Dr Claude Fachkha, cybercrime expert and associate professor at the University of Dubai, said these operations are highly structured rather than opportunistic.
“They are very organised,” he said. “There is a team that collects data, another that codes, another that handles communication, and another that manages money transfers. It’s not random at all.”
He explained that cybercriminals increasingly combine data from multiple sources to craft highly personalised attacks.
“They know you and your background, and they conduct research across multiple datasets to gather information about you,” he said.
According to Fachkha, criminals often exploit data from past applications, breached databases, travel documents, and publicly available online information.
“They use this information to extract money from victims,” he said. “It allows them to build more customised attacks.”
Caller ID spoofing
Fachkha warned that cybercrime networks increasingly operate like structured businesses. “This is not a company; there are many people involved,” he said, describing specialised roles within these groups.

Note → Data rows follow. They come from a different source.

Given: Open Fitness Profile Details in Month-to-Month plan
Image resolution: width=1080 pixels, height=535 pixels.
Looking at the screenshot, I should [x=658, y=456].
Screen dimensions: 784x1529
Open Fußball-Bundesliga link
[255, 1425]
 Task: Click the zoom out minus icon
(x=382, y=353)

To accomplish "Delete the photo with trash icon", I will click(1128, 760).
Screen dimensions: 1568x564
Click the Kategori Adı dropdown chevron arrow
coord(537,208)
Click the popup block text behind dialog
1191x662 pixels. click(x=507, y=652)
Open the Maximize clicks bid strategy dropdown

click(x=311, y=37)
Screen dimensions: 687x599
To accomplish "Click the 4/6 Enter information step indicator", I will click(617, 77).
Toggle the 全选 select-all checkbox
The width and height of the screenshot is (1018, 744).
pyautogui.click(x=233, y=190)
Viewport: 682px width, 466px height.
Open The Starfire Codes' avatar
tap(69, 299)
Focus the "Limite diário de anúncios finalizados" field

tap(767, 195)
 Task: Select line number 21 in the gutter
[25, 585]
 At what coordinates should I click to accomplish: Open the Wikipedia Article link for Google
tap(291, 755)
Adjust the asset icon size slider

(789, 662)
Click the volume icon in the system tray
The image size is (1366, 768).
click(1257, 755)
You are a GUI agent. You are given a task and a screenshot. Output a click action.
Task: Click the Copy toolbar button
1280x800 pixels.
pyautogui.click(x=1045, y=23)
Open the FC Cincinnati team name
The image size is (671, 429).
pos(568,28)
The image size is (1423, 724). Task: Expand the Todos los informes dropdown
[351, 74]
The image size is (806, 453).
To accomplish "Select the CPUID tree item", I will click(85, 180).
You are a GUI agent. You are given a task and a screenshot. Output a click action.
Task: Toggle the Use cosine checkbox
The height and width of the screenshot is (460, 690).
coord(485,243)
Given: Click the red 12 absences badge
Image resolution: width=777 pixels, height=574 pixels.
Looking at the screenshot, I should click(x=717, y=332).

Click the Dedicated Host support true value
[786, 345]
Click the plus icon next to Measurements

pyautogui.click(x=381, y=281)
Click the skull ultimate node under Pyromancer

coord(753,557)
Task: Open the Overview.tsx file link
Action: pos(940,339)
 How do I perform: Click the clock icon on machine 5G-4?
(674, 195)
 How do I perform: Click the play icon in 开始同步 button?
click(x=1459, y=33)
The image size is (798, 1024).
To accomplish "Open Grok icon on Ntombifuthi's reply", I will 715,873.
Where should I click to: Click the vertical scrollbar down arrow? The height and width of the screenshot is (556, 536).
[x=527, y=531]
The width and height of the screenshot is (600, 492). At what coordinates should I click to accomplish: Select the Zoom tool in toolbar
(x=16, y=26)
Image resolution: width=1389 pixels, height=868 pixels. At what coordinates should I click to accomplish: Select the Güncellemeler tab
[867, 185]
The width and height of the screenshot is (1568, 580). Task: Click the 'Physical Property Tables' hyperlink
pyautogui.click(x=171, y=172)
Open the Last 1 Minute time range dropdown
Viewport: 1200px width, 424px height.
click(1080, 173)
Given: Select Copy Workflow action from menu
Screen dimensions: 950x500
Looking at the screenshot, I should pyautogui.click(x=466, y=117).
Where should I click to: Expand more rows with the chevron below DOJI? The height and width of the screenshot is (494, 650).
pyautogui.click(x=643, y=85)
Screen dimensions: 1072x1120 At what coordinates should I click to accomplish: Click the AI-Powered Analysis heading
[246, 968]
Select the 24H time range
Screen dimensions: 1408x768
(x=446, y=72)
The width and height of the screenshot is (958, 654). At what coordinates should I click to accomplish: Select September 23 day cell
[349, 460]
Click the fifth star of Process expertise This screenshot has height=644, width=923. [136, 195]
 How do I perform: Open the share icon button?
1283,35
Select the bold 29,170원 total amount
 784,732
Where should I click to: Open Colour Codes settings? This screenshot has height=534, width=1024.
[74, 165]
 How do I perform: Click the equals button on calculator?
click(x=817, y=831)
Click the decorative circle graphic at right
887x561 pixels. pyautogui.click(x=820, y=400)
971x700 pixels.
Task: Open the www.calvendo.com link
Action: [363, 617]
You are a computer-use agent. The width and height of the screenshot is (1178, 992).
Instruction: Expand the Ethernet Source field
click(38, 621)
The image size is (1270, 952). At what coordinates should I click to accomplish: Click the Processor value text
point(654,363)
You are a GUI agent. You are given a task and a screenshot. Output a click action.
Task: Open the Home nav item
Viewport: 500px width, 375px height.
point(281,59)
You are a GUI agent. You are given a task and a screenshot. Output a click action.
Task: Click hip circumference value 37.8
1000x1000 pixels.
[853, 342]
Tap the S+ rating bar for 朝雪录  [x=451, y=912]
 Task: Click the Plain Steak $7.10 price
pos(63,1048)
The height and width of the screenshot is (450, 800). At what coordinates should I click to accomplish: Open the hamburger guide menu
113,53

Dr Mehak Khurana, assistant professor at Canadian University Dubai, clarified that official numbers are not necessarily hacked.
“They are not actually hacking the real numbers,” she said. “They are using technology to spoof caller IDs.”
Caller ID spoofing allows scammers to manipulate the number displayed on a recipient’s phone, making it appear as though the call is coming from trusted institutions such as embassies, police, or banks.
“The first thing that happens is it feels legitimate,” Khurana said.
Compromised data
Experts also point to the widespread availability of personal data online as a key factor in making such scams more convincing.
“We are very active on social media, professional platforms, and search engines,” Khurana said. “It makes reconnaissance very easy for attackers.”
She added that fraudsters often rely on compromised websites and leaked datasets circulating on underground marketplaces.
“What attackers do is identify breached databases and exploit that information,” she said.
This data can include email addresses, phone numbers, and other personal details that are later used to construct convincing scam narratives.
Experts say psychological manipulation is central to these operations.
“They project authority,” Fachkha said. “People become afraid.”
Khurana agreed, noting that fear and urgency often push victims to act without verification.
“They create panic,” she said. “People think they might lose their residency, their job, or face legal consequences.”
She added that scammers are evolving beyond simple requests for one-time passwords.
“Now they use different tactics,” she said. “They ask for personal details or request installation of applications.”
In some cases, victims are persuaded to install remote-access software, giving scammers indirect control over devices and sensitive information.
“Call and verify”
While telecom companies and cybersecurity systems continue to improve detection tools, experts say public awareness remains the strongest defence.
“People should not believe anything over the phone,” Fachkha said. “Calm down, verify independently, and do your own checks. Call and confirm.”
Rather than trusting numbers or links provided during calls, residents are advised to contact organisations directly through official channels.
Khurana emphasised that legitimate government bodies never request sensitive information over the phone.
“They will never ask for OTPs or banking details,” she said.
Fachkha warned that cybercriminals are becoming increasingly determined.
“If someone really wants to reach your data, they will try multiple methods,” he said. “It’s often just a matter of time.”
Looking back, Nasr believes questioning inconsistencies in the callers’ story helped him avoid becoming a victim.
“At first, it seemed very legitimate,” he said. “But this kind of social engineering was new to me.”
As scams grow more sophisticated, experts warn that simply ignoring unknown calls is no longer enough. The number may look official, the voice convincing, and the details accurate—precisely what makes these attacks so effective.